Halfway into downward dog, I froze in an awkward lunge-meets-‘80s-aerobics position and stared at the bright and boisterous face of a dolphin. In a state of complete calm, we lingered on each other’s eyes. Willow, my yoga among the dolphins instructor, looked up with a half-smile and said, “dolphins dig yoga,” as I relished in my only-in-Vegas moment.

Once a gambling-centric empire beckoning high rollers from around the globe, Vegas is undergoing a personality evolution at the intersection of lifestyle and luxury. While “whales”—a gambling term for big spenders—still go to make a splash, the tides are shifting from roulette to relaxation, slots to shows, and craps to culture (and in case you pine for roll-the-dice Vegas, that’s all still there, too).

This lifestyle revolution has made me a Vegas enthusiast; a position I proudly have curated outside the casino in a jackpot mingling romance, spa, bachelorette party, and food-focused visits over the past few years. A recent jaunt, in late 2013, saw my husband and me on a jet, bound for this non-gaming version of Vegas. First stop: a trip down Vegas’ neon-lit memory lane.
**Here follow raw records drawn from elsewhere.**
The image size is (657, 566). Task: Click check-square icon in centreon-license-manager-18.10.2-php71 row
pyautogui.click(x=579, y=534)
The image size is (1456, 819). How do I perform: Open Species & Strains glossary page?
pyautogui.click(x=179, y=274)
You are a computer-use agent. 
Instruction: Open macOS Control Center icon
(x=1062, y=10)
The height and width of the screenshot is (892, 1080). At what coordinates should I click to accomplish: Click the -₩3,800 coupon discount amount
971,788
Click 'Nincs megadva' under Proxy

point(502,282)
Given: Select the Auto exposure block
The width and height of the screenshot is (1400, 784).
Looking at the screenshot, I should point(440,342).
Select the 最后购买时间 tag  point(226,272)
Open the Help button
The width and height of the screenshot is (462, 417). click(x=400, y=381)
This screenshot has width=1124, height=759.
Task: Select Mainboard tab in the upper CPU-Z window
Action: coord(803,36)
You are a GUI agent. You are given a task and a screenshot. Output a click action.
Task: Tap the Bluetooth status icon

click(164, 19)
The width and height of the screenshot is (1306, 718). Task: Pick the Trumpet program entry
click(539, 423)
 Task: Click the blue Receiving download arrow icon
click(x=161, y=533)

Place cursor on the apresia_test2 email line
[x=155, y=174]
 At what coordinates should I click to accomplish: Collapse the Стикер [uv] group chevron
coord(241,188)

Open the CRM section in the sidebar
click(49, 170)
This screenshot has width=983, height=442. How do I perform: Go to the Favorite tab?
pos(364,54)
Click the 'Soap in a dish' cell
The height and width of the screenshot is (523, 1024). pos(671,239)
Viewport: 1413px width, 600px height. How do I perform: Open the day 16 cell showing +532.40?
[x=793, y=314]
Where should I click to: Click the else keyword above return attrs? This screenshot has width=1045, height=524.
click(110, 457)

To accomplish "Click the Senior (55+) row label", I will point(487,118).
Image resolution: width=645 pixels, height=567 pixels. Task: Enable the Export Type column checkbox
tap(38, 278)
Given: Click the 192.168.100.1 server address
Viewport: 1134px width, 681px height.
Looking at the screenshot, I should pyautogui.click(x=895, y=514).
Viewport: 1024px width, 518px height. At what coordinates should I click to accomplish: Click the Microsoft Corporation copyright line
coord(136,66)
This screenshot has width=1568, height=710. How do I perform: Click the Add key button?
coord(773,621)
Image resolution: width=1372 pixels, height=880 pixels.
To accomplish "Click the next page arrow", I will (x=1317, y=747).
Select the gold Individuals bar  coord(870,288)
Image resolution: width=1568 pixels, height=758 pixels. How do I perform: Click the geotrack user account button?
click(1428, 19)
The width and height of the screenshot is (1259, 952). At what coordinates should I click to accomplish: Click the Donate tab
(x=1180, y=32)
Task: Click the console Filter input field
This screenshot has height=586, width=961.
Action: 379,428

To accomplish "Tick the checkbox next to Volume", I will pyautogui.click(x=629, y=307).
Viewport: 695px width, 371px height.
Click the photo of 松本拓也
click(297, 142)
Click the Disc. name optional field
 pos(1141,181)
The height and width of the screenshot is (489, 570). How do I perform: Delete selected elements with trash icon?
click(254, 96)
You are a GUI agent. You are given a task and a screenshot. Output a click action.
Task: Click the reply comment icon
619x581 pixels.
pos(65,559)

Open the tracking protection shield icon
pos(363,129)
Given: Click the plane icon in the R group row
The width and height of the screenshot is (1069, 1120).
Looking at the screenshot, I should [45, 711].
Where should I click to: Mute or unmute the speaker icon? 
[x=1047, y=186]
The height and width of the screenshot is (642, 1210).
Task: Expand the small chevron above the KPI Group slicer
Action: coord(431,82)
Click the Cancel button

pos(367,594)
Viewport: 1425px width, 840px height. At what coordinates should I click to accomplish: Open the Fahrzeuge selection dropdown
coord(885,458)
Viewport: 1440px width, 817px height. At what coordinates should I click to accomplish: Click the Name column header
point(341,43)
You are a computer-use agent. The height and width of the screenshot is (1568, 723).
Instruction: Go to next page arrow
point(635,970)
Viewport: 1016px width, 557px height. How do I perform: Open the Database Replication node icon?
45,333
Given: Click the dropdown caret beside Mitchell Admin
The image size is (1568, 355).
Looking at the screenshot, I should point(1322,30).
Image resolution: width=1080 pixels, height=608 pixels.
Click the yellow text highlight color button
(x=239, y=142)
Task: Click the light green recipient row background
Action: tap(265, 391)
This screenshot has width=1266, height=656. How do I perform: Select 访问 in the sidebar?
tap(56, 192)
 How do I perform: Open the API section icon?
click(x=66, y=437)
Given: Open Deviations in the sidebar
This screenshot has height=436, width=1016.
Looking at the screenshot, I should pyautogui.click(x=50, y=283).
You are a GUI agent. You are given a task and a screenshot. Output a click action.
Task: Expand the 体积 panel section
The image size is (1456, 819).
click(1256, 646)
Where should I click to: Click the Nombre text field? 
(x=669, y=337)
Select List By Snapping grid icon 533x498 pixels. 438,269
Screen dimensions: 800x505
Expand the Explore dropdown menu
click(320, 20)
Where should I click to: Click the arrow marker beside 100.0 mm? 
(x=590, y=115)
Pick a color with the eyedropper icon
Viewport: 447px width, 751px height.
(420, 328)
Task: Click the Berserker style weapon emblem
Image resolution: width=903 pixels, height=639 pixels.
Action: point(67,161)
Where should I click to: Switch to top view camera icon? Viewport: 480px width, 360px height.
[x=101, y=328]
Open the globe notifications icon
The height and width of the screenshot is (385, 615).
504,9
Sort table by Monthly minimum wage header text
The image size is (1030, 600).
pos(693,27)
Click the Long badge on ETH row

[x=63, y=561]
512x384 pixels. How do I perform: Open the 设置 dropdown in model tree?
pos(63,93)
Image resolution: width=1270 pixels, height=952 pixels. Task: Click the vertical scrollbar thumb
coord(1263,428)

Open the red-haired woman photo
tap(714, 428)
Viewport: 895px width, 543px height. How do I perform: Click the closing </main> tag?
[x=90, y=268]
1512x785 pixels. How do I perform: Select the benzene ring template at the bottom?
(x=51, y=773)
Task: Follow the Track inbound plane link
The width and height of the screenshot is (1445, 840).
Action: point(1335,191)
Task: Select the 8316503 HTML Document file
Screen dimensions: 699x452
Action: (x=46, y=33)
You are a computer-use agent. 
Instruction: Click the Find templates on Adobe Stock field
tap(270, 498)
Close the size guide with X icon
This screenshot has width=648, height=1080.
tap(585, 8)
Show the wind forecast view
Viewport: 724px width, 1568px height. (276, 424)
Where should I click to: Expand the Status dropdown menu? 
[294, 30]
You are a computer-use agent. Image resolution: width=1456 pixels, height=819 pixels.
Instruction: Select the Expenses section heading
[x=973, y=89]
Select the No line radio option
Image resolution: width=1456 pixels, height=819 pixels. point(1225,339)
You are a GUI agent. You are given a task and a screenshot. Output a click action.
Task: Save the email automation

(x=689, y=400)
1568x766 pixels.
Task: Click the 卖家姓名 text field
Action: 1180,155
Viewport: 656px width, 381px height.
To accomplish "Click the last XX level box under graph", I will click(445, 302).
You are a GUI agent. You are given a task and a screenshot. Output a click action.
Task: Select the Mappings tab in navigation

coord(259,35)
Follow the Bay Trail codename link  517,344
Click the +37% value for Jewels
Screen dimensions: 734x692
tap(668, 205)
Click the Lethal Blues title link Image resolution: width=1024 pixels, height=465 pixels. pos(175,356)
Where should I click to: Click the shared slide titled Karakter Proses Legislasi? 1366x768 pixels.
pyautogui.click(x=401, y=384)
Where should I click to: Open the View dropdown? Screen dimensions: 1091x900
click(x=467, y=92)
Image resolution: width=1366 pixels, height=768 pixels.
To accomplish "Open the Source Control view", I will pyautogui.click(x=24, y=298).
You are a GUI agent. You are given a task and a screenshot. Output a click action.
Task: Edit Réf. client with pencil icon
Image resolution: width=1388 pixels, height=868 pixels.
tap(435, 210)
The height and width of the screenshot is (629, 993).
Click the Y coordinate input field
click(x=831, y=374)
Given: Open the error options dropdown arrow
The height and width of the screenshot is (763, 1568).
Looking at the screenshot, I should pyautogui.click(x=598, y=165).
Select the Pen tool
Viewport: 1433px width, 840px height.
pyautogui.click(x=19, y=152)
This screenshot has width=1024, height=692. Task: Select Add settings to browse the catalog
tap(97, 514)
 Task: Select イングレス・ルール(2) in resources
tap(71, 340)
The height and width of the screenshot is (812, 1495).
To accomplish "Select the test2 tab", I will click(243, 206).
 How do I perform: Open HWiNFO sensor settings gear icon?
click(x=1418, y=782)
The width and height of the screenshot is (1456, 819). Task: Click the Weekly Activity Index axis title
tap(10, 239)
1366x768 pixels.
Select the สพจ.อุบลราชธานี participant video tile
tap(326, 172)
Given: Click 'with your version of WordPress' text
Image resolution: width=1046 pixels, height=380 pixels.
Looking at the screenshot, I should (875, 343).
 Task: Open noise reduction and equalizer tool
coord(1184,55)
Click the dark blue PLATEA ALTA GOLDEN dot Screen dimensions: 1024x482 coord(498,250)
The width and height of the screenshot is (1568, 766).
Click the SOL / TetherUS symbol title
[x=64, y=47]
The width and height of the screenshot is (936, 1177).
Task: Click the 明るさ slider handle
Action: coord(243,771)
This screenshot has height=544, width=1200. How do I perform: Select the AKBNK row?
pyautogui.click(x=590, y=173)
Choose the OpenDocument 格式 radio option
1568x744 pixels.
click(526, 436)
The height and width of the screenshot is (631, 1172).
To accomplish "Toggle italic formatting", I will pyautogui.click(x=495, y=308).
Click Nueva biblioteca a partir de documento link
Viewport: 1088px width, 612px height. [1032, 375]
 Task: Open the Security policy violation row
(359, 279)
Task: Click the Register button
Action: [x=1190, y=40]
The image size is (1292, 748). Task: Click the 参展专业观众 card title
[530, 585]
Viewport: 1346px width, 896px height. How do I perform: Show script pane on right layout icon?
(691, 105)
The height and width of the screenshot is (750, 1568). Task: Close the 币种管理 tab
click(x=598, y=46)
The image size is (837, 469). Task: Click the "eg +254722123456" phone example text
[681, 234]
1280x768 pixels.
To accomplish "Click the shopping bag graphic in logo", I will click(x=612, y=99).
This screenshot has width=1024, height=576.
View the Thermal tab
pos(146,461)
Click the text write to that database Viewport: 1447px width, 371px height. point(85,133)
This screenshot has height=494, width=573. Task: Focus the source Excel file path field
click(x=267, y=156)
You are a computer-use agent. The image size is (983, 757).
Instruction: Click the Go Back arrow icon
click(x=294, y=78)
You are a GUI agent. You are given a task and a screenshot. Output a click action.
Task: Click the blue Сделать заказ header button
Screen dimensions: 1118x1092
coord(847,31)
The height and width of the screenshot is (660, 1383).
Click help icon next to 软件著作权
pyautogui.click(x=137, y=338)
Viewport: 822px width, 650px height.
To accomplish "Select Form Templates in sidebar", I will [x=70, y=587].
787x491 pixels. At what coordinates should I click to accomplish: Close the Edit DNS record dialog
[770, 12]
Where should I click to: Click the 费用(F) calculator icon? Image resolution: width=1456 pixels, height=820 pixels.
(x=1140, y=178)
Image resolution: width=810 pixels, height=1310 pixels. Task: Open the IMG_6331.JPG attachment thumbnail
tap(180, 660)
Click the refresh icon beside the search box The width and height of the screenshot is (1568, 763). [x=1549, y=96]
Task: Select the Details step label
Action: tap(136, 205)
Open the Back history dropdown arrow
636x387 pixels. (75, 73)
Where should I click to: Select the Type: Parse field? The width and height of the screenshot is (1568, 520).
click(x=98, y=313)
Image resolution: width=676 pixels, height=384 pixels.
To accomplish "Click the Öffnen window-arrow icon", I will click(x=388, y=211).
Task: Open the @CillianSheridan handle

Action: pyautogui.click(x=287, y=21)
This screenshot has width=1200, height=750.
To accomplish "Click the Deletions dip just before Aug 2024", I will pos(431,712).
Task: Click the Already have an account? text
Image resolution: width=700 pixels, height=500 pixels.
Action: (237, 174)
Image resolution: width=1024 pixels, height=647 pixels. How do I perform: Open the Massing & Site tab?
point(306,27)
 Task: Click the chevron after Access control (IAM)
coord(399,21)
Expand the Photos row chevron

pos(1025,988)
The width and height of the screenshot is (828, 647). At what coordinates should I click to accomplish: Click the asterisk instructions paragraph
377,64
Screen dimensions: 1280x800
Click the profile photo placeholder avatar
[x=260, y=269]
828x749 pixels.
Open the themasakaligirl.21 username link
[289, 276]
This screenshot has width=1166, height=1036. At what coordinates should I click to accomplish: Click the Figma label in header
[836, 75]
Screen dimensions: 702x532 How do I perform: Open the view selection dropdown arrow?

Open to the public in October 2012, the Neon Museum is, quite literally, an electric boneyard humming a ballad to days gone by. Housing iconic neon artifacts such as Binion’s Horseshoe—the first casino to put a seat in front of the slot—to the Stardust Resort and Casino sign, which grew taller and taller with starbursts in an effort not to be outdone, the open-air museum offers a cultural and colorful lens into Sin City’s transformation. If you’re into vintage, it’s an all-aces experience.

 

Neon Museum

Precisely at check-in o’clock, our museum tour came to and end and we hightailed it to the object of my hotel desire: the Mandarin Oriental, Las Vegas. A major Mandarin fan since I visited the spa on a girls trip, I told my husband two nights at the non-gaming retreat were non-negotiable. The minute he reached the 23rd-floor Sky Lobby, he was all in.

Seeking an in-the-middle-of-it-all spot steeped in calm, we relaxed every time we stepped inside. In a nod to Vegas’ lifestyle visitor, rooms beg you to stay awhile with touches such as vases of fresh-cut flowers, a walk-in closet, and bath towels as thick as fur pelts. And don’t even get me started on the included exercise classes, complimentary in-style transfers in a Mercedes S550, or the zen pool scene with lounge chairs padded with mattress-thick cushions (pictured at the top).

Viewfinder Tip: Make restaurant and show ticket reservations immediately after you book your trip. On busy weekends, the best seats in the house(s) fill up quickly.

As lovers of the high-roller life minus the dice and dealers, we spent our evenings indulging in fine fare, and awestruck by Cirque du Soleil’s feats of acrobatic nirvana. Along with shows, spas, and shopping, Vegas’ fine dining scene has grown 100-fold during the lifestyle revolution, luring chefs like Costas Spiliadis, Julian Serrano, and Jean Georges Vongerichten. Having dined at all these namesake restaurants and many more, one of my most memorable meals was at Jean Georges Steakhouse in the ARIA Resort & Casino at CityCenter.

Under the canopy of a cowhide chandelier and the shadow of a 750-label wine wall, we started with cocktails and browsed the photo-forward iPad menu as if it was Bon Appetit Magazine. To ensure a personal touch, servers take your order. Once we learned ours was well-trained in the art of suggestion, we consulted him on what wine pairings should go with my slowly cooked salmon with truffle potato puree and my husband’s Australian Wagyu beef—the only region with a cut tender enough for Executive Chef Robert Moore’s open-flame grill. Three hours and multiple courses later, we realized we had very little time to get to O, our Cirque show, concluding that an evening with Jean Georges and his beef is an event unto itself.

Taking a quick self-timer photo before going into Jean Georges Steakhouse

Running on adrenalin, protein, and wine, we felt it would be almost offensive to Vegas’ late-night lights to turn in. In the mood for chic finish to an outstanding evening (where else in the world can you eat in a celebrity chef’s restaurant and attend a circus with aqua-bats?), we stopped by Restaurant Guy Savoy’s swish Cognac Lounge for a tipple.

Then, serendipity unfolded. Settling into the slate-colored couch opposite the intimate bar, I looked up and noticed the world-renowned, three-star Michelin Chef sitting three feet away. The writer and foodie in me wanted to waltz up and say, “bonjour,” but something told me to keep cool and follow his lead in a discreet I’ll-have-what-he’s-having type of way.

For the sake of a storied tale, I’d love to tell you I consumed cognac with Guy Savoy until 7 a.m. the next morning. Although anything is possible in Vegas, this was only our first night out, so we left a few chips on the table for future fortunes.

Where are your Vegas must-dos outside the casino?